Catching tonight’s train was considerably more important than a lecture, but they now had zero chance of achieving it, and Caleb could only be glad there were no scissors nearby—unless someone had buried a pair in this field, that is.

Suddenly, Amelia jolted into action. Striding across to a clump of tall weeds, she scuffed her shoe against the ground. Caleb watched her in wary astonishment.

“What are you doing?”

“If you’re right about this bubble being caused by something magical buried out here, we need to find whatever it is and try to break its power.

” Crouching, she began to dig at the earth.

“The pocket watch was under a shrub, so an obvious hypothesis is that anything else would be buried under a similar landmark. We have to work fast, Caleb.”

“We’ve probably already missed the train,” he pointed out.

“Maybe.” Dirt and torn grass flew around her, and Caleb guessed that she wasn’t going to surrender her goal of reaching Staveley on time until the very last shred of impossible hope was gone.

“Regardless, it’s going to be dark soon.

And very cold.

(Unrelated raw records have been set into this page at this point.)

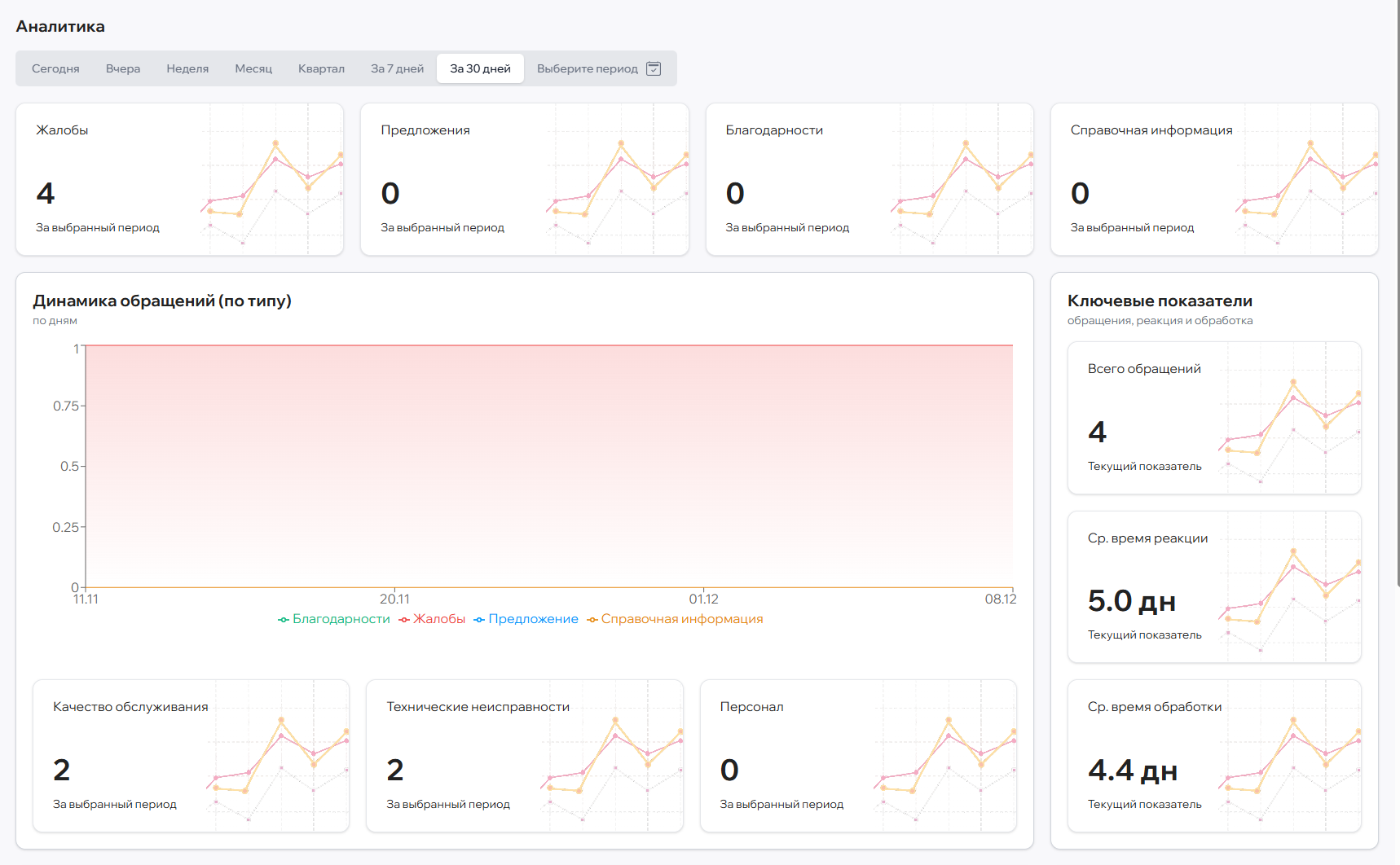The height and width of the screenshot is (865, 1400).
Task: Select the Вчера period tab
Action: pos(123,68)
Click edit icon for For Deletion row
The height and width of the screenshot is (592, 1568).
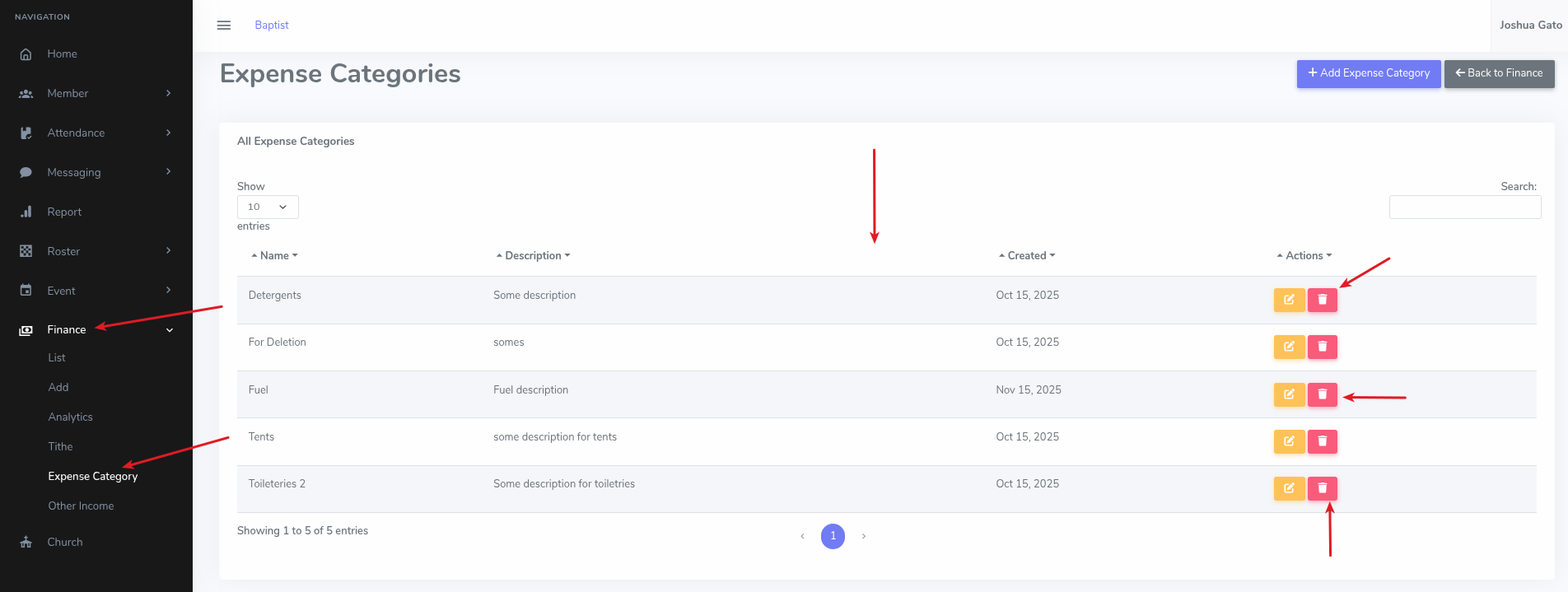[x=1289, y=347]
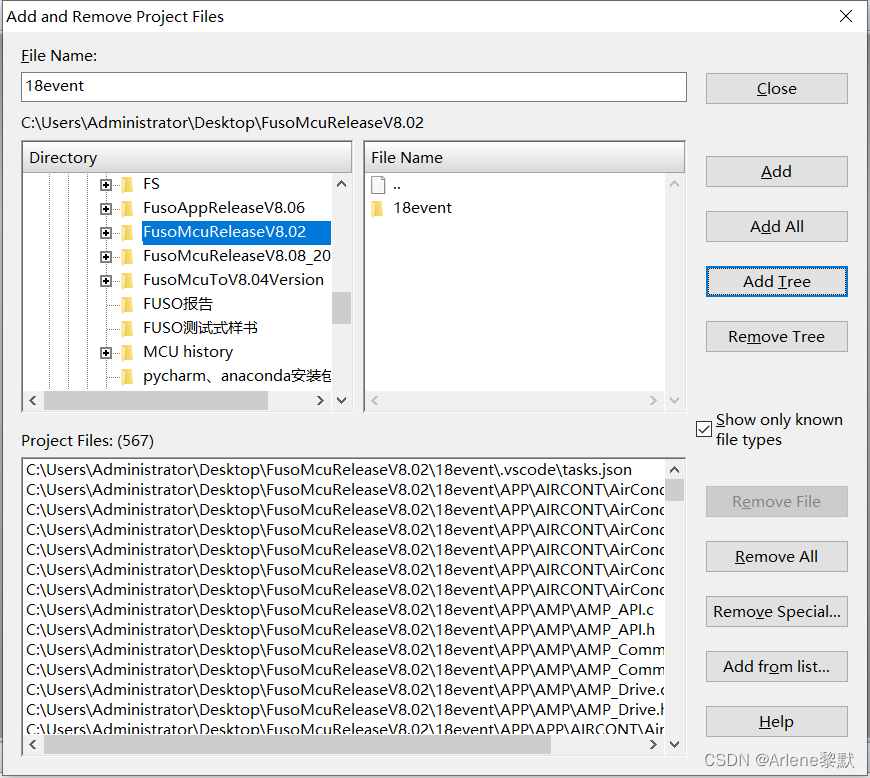Click the Remove All button
The height and width of the screenshot is (778, 870).
(776, 556)
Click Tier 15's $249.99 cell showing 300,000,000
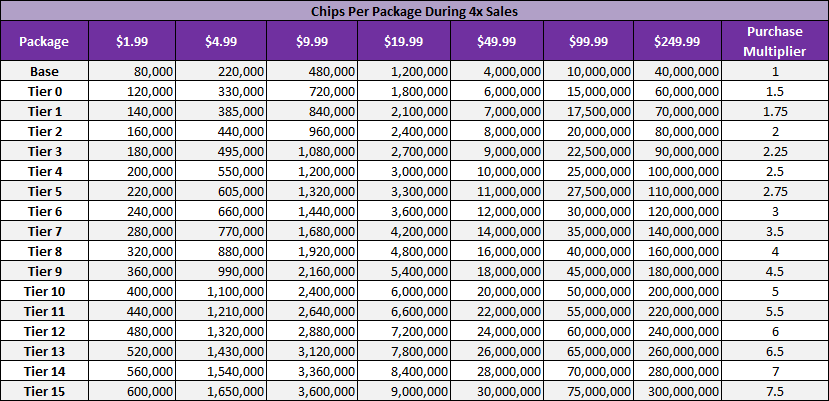Screen dimensions: 829x401 point(681,391)
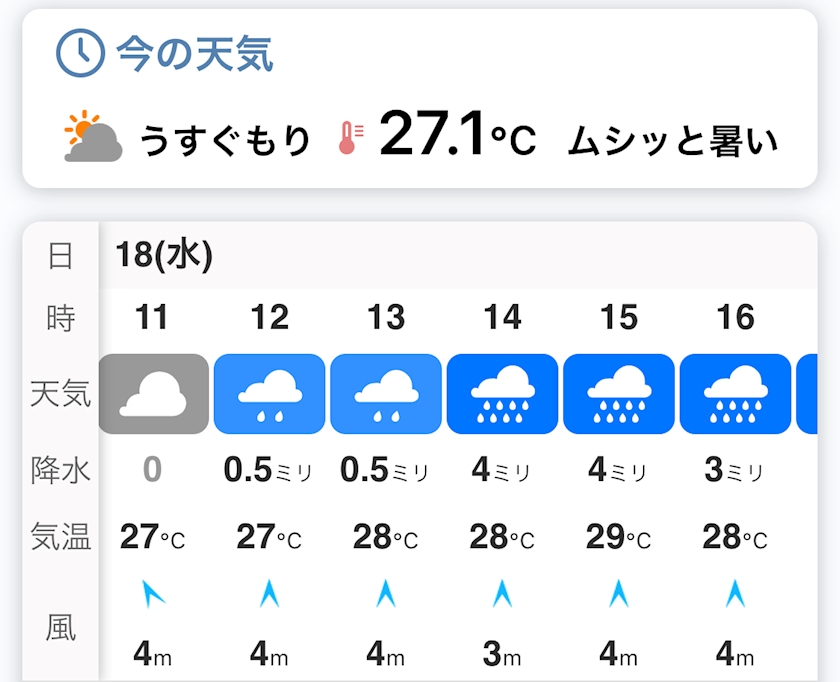The height and width of the screenshot is (682, 840).
Task: Open the 今の天気 heading
Action: click(x=194, y=53)
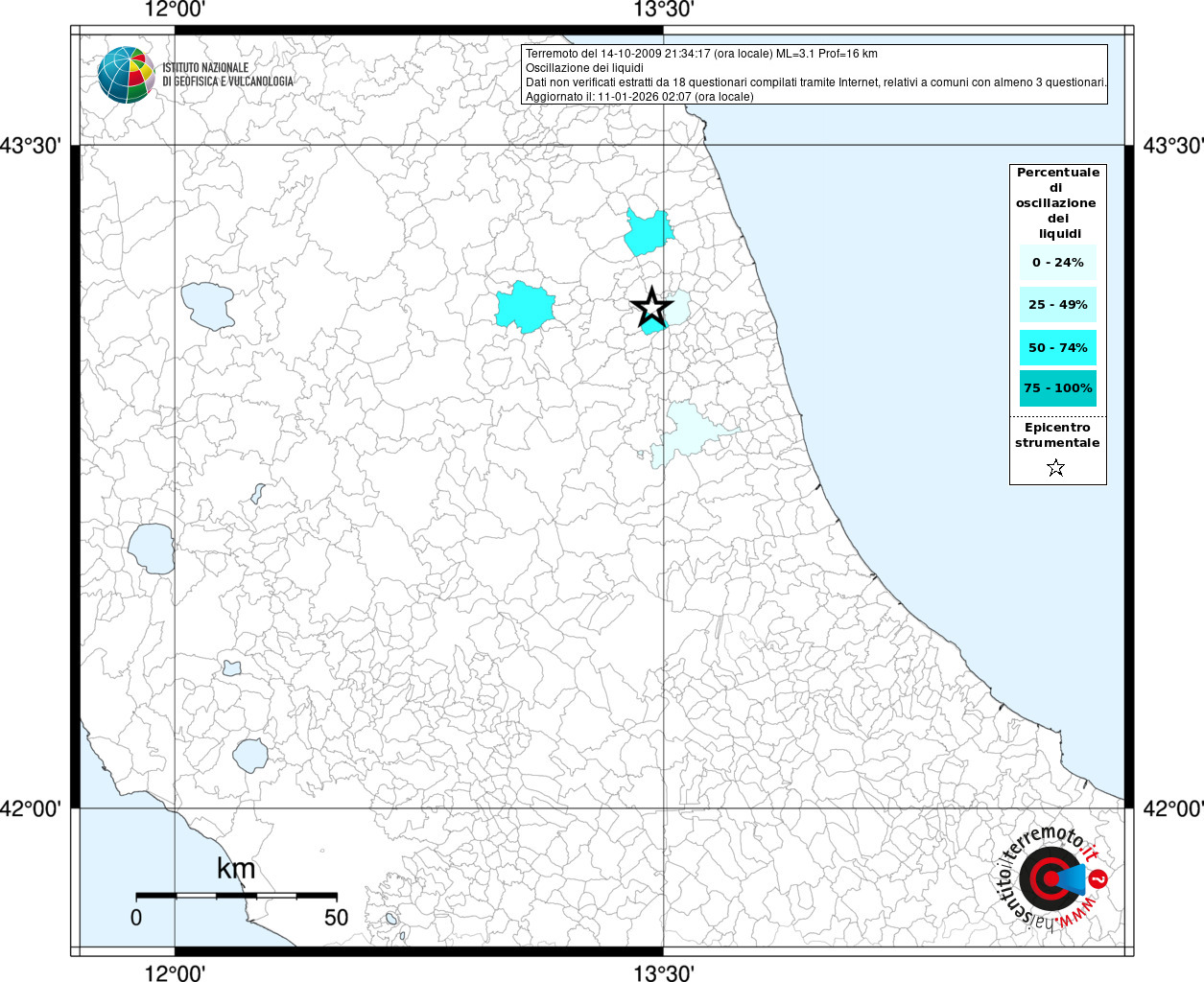Click the black epicenter star on the map

tap(651, 308)
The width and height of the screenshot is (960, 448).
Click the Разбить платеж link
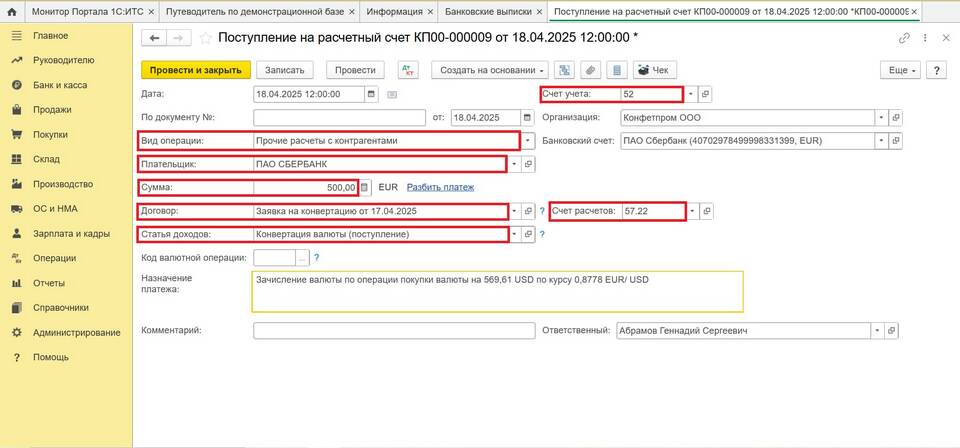point(440,187)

And there’s rain in those clouds.

” Rising, she began tugging on the weeds.

“A thaumaturgic bubble won’t save us from hypothermia.

We have to work fast before it’s too dark to search for… ”

She paused as she ripped the clump of weeds from the ground, staggering with the force of her effort.

“…whatever the hell…”

She paused again to toss the weeds away, and Caleb hastily reared back, saving himself from being whacked in the face by daisies and grass and brown wheat-like things.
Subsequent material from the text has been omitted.